IBA researchers defined a new role for the NADPH oxidase Nox4 in cellular senescence. Nox4 is a member of the NADPH oxidase family with an important role in cellular physiology, including regulation of signaling, cell differentiation and cell proliferation. Increasing evidence suggests that altered activity of Nox4 contributes to a variety of human diseases, such as pulmonary fibrosis, cardiovascular diseases, benign prostate hyperplasia etc. Previous work by the Jansen-Dürr group established Nox4 as a driver of cellular aging in human endothelial cells. A new study by the same group now highlights the mechanism by which Nox4 induces DNA damage and senescence in human endothelial cells.

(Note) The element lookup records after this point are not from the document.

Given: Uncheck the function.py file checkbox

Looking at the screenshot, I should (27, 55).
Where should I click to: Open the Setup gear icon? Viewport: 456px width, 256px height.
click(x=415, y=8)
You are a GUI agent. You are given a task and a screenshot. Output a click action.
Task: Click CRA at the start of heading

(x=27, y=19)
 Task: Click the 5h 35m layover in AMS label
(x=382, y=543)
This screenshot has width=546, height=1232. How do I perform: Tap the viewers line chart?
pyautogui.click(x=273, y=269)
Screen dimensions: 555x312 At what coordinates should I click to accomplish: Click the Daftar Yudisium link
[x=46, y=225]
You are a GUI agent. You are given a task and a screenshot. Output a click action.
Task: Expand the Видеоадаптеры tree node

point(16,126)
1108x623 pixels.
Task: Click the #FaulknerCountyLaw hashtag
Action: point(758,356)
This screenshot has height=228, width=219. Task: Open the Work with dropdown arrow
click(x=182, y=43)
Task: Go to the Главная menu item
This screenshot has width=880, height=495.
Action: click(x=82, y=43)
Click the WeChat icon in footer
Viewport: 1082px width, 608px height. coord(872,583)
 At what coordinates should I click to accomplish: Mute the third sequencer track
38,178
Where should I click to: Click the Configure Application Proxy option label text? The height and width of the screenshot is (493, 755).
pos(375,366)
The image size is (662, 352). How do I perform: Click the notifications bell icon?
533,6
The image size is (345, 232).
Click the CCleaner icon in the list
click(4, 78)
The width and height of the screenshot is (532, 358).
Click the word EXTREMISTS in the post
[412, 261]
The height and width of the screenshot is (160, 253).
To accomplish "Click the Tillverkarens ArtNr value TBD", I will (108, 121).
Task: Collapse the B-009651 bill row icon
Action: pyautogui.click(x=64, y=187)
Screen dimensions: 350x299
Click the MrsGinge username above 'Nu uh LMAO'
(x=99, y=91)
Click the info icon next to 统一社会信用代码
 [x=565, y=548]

The researchers found that Nox4 induces mitochondrial dysfunction in such cells and specifically inactivates complex I of the mitochondrial electron transport chain. These findings provide new insight into mechanisms of cellular aging in the human vasculature and establish a new pathomechanism for Nox4.


Koziel R, Pircher H, Kratochwil M, Lener B, Hermann M, Dencher NA, Jansen-Dürr P.
Mitochondrial respiratory chain complex I is inactivated by NADPH oxidase Nox4.